Ready for the finale

  • Dan Mackie (Courtesy photograph)

For the Valley News
Published: 10/30/2020 11:22:59 PM
Modified: 10/30/2020 11:22:50 PM

You-know-what is happening on Tuesday, when it all comes down to Four More Years of MAGA or Oh, Lord, Any More and I Will Lose My Mind.

The undecided voters are committed to their indecision — so I don’t imagine readers will turn to this column for guidance. I can reveal that the 2020 Dan Mackie Poll shows Joe Biden leading 92% to 8%, based on a representative sampling of people I know. This poll is entirely scientific. You can claim anything is. Masks don’t help, the climate is fine, Abraham Lincoln just endorsed our president.

As a retired journalist who thought you could uncover the truth and change minds, I have been in a chronic state of political inflammation since 2016. As a faithful Valley News Forum reader, I know that I’m not the only one.
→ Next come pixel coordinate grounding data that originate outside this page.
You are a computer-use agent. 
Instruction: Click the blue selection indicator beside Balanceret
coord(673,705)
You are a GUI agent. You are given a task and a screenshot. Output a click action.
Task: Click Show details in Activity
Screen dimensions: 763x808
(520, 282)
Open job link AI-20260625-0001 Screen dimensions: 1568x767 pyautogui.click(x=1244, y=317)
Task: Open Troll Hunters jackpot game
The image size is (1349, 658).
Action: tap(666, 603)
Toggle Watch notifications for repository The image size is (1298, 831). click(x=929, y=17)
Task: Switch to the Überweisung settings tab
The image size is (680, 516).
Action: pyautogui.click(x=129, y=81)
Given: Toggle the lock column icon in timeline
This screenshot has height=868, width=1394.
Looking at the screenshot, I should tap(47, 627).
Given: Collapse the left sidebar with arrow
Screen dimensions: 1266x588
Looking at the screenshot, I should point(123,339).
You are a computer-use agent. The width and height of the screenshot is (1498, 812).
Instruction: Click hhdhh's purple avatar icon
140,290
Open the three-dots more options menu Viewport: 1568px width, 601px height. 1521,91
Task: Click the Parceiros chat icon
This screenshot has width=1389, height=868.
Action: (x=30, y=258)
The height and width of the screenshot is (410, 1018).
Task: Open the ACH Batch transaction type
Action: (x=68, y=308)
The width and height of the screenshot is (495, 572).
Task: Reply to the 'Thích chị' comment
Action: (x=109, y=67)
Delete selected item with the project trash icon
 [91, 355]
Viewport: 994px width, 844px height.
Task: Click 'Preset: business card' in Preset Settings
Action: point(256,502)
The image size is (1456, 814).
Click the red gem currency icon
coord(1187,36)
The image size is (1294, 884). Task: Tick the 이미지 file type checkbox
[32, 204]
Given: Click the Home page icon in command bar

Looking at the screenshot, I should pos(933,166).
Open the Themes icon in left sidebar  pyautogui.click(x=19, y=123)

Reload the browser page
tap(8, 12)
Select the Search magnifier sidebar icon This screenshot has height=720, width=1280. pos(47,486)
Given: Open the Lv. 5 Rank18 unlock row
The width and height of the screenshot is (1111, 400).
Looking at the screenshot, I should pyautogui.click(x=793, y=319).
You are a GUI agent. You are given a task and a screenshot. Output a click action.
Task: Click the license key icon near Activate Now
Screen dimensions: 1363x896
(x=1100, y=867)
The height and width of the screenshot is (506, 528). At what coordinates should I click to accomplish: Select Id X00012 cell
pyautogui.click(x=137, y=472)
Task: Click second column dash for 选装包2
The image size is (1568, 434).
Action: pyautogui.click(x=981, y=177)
Liberal-leaning counselors should be standing by. If conservatives lose badly they can turn to Fox News for comfort. Or should I say succor?

Four years in, I’m still flummoxed by the phenomenon that is Donald Trump. (I was not flummoxed by Ronald Reagan or either of the Bushes. Even with Richard Nixon you knew where he was coming from.) Trump seems like a deeply troubled con artist. He has divided the nation like no one in my lifetime.

Trump’s rise to prominence was powered by reality television. To distract myself from checking the polls every 15 minutes, I spent a little time imagining he’d been born just a little earlier, when he would have had to guest star on network programs to get into the public eye. My TV Guide has entries like these (programs will trend a little older because so do I):

Leave it to Beaver: Hugh Beaumont, Barbara Billingsley, Tony Dow, Jerry Mathers. New kid in town Donny Trump befriends slick-talking Eddie Haskell and launches a blistering campaign against the Beaver, calling him loser, chubby cheeks and a boy of low IQ. Trump is winning the day until Ward Cleaver intervenes with a wise, fatherly chat — and reports Donny to the authorities. Child and Family Services appoints a special prosecutor.

The Adventures of Rin Tin Tin: Lee Aaker, James Brown, Rin Tin Tin. City Slicker D.J. Trump nearly hoodwinks the soldiers at Fort Apache into buying worthless dry land, but young Cpl. Rusty knows something is wrong when Trump confides he hates dogs, which Rusty considers un-American. Rin Tin Tin saves the day and amazes everyone by conducting a forensic examination of Trump’s books, barking out the results. Good boy! He also brings the jaws of justice to the backside of Trump’s sidekick, Dusty Rudy.

Gilligan’s Island: Bob Denver, Alan Hale Jr. Businessman Donald Trump is embraced by filthy rich but likable Thurston Howell III and his wife, Lovey, when he washes up on the island after his bankrupt cruise liner sinks. He’s accompanied by mysterious pal Rudy, who tries to frame Gilligan for the theft of coconuts. The gang seem hopelessly divided after the Professor reveals he’s a Democratic Socialist and challenges Trump, who wants to be king of the castaways, to a democratic election. In a somewhat unlikely plot twist, the Harlem Globetrotters wash up on the island too, changing the demographics and swaying the results. Trump disputes the tally, but the closing credits cut his rant short.

Game of Thrones: Emilia Clarke, Peter Dinklage, Kit Harington and a cast of thousands. Lord Donald from the Trump Tower claims the Iron Throne, without providing any evidence of royal lineage. Henchman Rudolph the Unraveling produces false documents defaming his rivals. Spoiler alert: Trump holds a giant rally outside Winterfell, calling the dragons a hoax until one appears in the sky and he gets hot under the collar. Very hot. A rare feel-good ending for GOT.

There are so many possible roles: a blustery regional manager on The Office, a pompous diplomat on MASH (possibly a Russian agent), something odd and memorable on Seinfeld — playing himself. I’m thinking Kramer gets a job at the Trump Organization and squares off against scheming Rudy Giuliani. Hilarity ensues.

It’s likely that Trump couldn’t have risen to the top when TV programs had scripts and plots that (mostly) made sense. Reality made up on the fly is his thing. The Apprentice may have changed history, which will baffle and amaze future historians.

Next week he confronts a possibility that many performers have before him: cancellation. As the results come in Tuesday I won’t be able to avert my eyes. My wife, Dede, can take only so much politics, but I’ll say “Don’t touch that dial.”

It might feel better if we did, but four years in we have no choice but to see this through to the end.